-- START Given passage --

# Why fast WU return >>> volume of WU returns

It has been a long-standing debate in the folding community as to which is best: fewer units folded at greater speed or more units folded but taking more time. The argument for the latter case is normally based on PPD as the "best" indicator of progress but

These 1 million work units are not all in one gigantic gumball machine, where the machine spits out a random gumball each time we ask for one. There are about 20-30 gumball machines, of which 2-5 machines may be giving out gumballs to your type of client. And in each of those gumball machines for your client type, we have 1 or many colors of gumballs, which I'll call WU Project numbers. Also, each gumball is numbered, and can only be sent out in a certain sequential order.

So, of the 20 so gumball machines, your SMP client may only be able to get gumballs from a few of that total. And in each of those SMP gumball machines, Pande Group may be sending out a mix of colors (projects) from a mix of those few SMP machines. However, at other times, they might only be sending out 1 color gumball from one specific machine (work server).

-- END Given passage --
-- START Source data --

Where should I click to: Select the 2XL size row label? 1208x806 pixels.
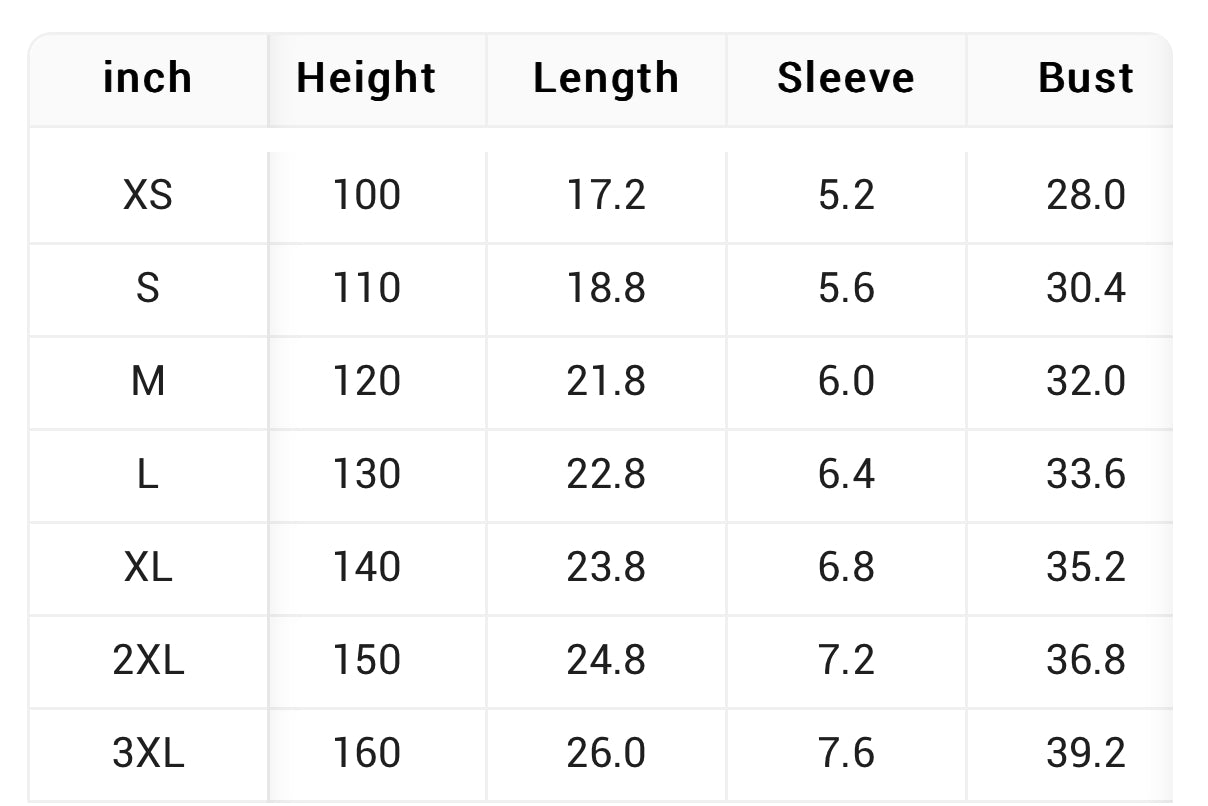[148, 660]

-- END Source data --

Tasks to complete:
1 – In the post on work unit returns, what do the different colors of gumballs stand for?
2 – Continue the post on work unit returns after its final sentence.

Responses:
1 – WU Project numbers

2 –
The colors (projects) have different priorities, and those priorities change over time. We may get a mix of colors today, but next week we may only get RED. If one project needs more WUs completed, so the data can be compiled and analyzed prior to a grant renewal hearing, we might get GREEN for a whole month, and then we go back to a mix of colors for a while. Then Pande Group might notice a pattern developing in the BLUEs. A pattern, that once completed, might leapfrog the science forward. And in that case, all the remaining GREENs get discarded because they will never fit the new pattern.

Also note the gumball machines are never full to the top with 1 million balls just hanging around. A few thousand at most, because WU #1235 isn't even created until #1234 is returned. And the results from #1234 can affect how #1235 is created. Minor course corrections or changes can be made along the way.

Processing WUs is never a straight line, it's more of a matrix (see also Markov matrix). And because we have to go in a specific order, when you hold BLUE WU # 1234 for an extra 0.8 days, then BLUE WU #1235 is delayed by almost a day, and so on. If you keep repeating the process, each work unit adds an extra day of delay. After 30 WUs, the end has been delayed by as much as a month. This is because you can't guarantee the "2nd" WU that you process in that same 1.8 days is also a BLUE work unit. It is more than likely a GREEN because all the BLUES are tied up an extra day.

For a better understanding of the complexity of the problem for queuing up work units that have to process sequentially, read about Queueing theory or about the bin packing problem. Also read about "opportunity cost" which is a problem of holding a WU for an extra day.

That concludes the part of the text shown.